*Work item*:
Records follow. Select each line holding "table".

*Stored data entries*:
-----
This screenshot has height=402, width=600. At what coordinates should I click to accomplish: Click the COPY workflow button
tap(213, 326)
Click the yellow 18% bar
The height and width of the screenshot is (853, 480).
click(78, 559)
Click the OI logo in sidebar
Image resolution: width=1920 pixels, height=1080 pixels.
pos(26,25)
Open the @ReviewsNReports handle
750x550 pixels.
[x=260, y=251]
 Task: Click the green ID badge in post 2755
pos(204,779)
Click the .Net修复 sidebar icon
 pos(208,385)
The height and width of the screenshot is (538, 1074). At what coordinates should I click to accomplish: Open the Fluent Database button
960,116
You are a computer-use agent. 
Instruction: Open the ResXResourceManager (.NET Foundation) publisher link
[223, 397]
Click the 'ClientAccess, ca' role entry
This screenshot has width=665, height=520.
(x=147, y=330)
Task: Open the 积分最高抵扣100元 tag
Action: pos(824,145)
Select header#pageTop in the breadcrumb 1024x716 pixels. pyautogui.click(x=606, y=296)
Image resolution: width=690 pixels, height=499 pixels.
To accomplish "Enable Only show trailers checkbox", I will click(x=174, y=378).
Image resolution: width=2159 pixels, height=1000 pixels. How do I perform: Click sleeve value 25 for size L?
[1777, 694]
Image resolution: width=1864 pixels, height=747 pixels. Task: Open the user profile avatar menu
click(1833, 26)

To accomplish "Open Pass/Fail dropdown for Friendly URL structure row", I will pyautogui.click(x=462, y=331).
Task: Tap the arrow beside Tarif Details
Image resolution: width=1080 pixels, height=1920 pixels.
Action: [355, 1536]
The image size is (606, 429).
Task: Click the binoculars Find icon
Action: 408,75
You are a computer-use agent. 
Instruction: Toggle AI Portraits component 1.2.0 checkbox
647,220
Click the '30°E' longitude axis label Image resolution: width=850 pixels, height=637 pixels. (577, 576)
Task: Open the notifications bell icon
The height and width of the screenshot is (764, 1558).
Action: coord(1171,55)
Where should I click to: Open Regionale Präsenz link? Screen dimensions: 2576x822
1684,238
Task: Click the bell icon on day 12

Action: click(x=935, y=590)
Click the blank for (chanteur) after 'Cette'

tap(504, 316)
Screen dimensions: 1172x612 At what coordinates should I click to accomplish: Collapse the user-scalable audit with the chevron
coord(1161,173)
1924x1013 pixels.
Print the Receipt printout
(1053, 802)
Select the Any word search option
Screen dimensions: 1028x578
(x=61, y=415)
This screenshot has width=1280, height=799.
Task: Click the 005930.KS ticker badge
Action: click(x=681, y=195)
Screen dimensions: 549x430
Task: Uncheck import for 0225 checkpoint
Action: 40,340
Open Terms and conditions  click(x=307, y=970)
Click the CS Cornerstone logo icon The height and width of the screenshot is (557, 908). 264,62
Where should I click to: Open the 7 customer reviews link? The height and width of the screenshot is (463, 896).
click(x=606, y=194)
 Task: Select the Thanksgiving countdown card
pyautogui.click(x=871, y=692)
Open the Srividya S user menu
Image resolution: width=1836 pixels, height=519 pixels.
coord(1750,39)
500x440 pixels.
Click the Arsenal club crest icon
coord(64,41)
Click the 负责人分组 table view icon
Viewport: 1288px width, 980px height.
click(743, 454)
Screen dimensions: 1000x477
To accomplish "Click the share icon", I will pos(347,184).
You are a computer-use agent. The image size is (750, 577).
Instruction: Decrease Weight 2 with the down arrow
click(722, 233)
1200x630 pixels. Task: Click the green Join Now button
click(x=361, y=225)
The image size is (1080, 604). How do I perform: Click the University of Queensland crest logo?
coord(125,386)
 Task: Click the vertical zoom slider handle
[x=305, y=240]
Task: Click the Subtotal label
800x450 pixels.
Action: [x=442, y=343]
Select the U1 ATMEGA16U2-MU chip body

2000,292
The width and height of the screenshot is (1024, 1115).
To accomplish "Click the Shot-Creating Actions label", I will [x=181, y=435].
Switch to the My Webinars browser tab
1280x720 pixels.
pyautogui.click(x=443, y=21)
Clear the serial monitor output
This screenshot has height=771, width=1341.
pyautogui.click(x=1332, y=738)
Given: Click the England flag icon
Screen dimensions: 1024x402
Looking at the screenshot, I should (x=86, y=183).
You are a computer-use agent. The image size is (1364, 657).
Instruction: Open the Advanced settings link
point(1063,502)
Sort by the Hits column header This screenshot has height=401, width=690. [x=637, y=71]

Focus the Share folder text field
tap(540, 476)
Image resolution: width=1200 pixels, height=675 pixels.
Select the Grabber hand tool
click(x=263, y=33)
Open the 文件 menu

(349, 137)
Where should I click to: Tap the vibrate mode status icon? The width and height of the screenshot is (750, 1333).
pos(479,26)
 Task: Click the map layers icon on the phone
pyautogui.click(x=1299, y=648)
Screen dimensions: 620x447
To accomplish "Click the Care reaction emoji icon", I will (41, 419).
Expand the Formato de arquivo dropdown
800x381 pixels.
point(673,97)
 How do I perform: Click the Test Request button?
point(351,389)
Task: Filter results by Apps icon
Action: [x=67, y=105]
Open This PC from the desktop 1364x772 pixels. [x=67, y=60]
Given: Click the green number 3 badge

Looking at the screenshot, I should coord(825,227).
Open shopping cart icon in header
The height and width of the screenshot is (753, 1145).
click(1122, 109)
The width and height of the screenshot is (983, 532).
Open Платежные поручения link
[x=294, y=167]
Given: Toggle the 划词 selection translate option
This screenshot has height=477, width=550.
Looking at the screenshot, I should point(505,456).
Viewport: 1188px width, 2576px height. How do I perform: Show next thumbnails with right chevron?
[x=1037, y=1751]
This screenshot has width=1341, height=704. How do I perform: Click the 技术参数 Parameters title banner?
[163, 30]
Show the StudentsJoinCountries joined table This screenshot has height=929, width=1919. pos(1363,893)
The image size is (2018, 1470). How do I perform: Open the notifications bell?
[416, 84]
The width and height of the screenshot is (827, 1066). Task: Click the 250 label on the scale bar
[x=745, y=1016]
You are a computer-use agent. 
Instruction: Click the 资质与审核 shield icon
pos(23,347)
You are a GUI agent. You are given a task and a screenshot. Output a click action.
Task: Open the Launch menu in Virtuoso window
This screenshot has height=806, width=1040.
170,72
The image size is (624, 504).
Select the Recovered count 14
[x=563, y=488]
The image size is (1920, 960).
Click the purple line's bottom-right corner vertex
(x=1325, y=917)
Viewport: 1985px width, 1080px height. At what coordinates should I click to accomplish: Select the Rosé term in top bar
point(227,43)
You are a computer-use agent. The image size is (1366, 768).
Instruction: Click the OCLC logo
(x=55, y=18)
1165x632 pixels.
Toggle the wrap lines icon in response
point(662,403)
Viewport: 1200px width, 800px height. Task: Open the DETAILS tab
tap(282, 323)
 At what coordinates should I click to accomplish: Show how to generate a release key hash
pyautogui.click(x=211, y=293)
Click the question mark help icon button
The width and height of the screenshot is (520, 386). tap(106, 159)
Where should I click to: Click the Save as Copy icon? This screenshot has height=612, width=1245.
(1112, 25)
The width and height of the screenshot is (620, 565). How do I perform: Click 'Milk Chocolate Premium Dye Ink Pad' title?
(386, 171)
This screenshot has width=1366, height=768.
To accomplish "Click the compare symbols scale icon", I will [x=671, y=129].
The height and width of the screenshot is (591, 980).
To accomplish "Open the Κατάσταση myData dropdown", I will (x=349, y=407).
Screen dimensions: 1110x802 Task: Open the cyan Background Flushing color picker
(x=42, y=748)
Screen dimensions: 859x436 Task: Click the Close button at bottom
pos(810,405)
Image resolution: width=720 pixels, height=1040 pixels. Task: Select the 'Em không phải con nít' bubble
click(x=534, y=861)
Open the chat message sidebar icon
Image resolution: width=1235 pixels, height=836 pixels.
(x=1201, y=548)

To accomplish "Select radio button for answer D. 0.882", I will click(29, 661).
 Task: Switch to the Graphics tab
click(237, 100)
-----
*Solution to this task*:
Click the 负责人分组 table view icon
Show the StudentsJoinCountries joined table This screenshot has height=929, width=1919. pos(1363,893)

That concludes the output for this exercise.